1.3 MSC调控炎性反应相关因子的分泌和基因表达参与银屑病的发病 银屑病的发病与Th1/Th2细胞的平衡失调相关,神经-内分泌-免疫-炎性反应网络的逐级放大形成和维持了其特有的慢性炎性反应过程。Th1和Treg 2种不同的T细胞亚群在银屑病发病过程中也起着重要作用。银屑病患者DMSC参与炎性细胞因子分泌和免疫细胞趋化,免疫抑制和抗氧化活性降低,是导致银屑病发病的关键[16]。且银屑病中MSC中促炎性miRNA显著过表达[17],进一步参与了银屑病局部炎性反应微环境的产生和维持。
银屑病显示出Th1-Th17和Th2通路之间的不平衡[16]。银屑病皮肤MSC高水平表达Th1/Th17细胞因子,主要为MSC1表型,并可促进局部炎性反应[18]。而银屑病患者骨髓间充质干细胞BMSCs免疫状况明显下降,与流产胎儿BMSCs免疫反应处于同一水平[18],多编码Th2细胞因子,主要为MSC2亚型并且充当免疫抑制剂。从而削弱了其对活化的炎性反应细胞的抑制作用,进而使得疾病进展[19]。肿瘤坏死因子(TNF)-α抑制剂有助于减少BMSC中Th1-Th17与Th2轴的病理失衡[20]。

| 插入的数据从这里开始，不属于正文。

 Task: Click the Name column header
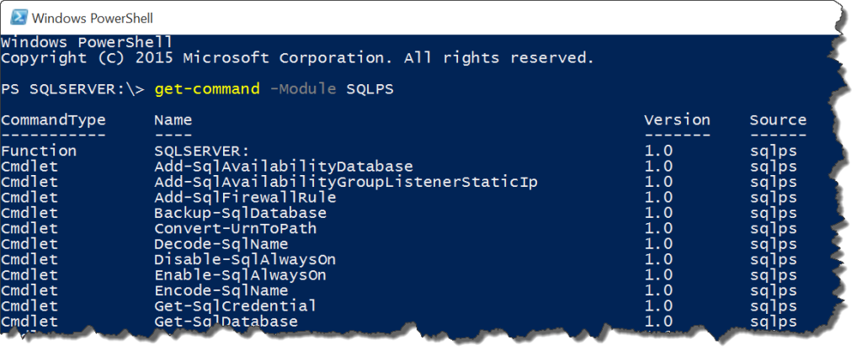click(173, 120)
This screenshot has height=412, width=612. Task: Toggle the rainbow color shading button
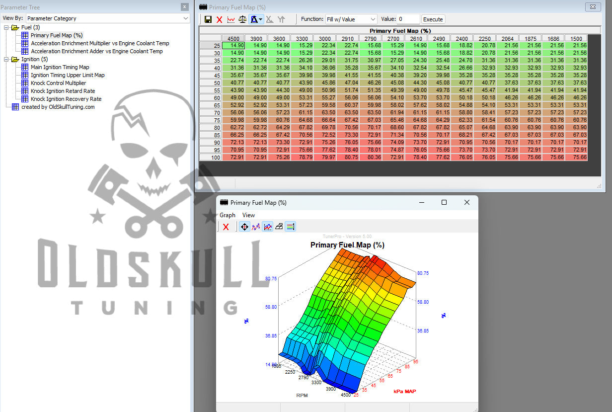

1.3.1 促炎性细胞因子的升高 粒细胞-巨噬细胞集落刺激因子(GM-CSF)是一种内源性调节因子和造血生长因子,有多向潜能,并参与机体发生免疫反应。研究发现,GM-CSF在体外趋化中性粒细胞迁移。磷脂酶C-β4(PLCB4)调控相关炎性因子的合成[21]。视黄醇脱氢酶 10(DH10 mRNA)是视黄酸(RA)合成的主要酶,通过RA信号通路来发挥生物学作用,RA是人体内维生素A的中间代谢产物,使银屑病角化过度的表皮正常化。RA最终到达细胞核与受体结合,调控基因转录。RDH10基因的异常可能会导致RA信号通路的异常,造成免疫系统的紊乱。神经细胞黏附分子(NCAM)诱导TNF-α的产生。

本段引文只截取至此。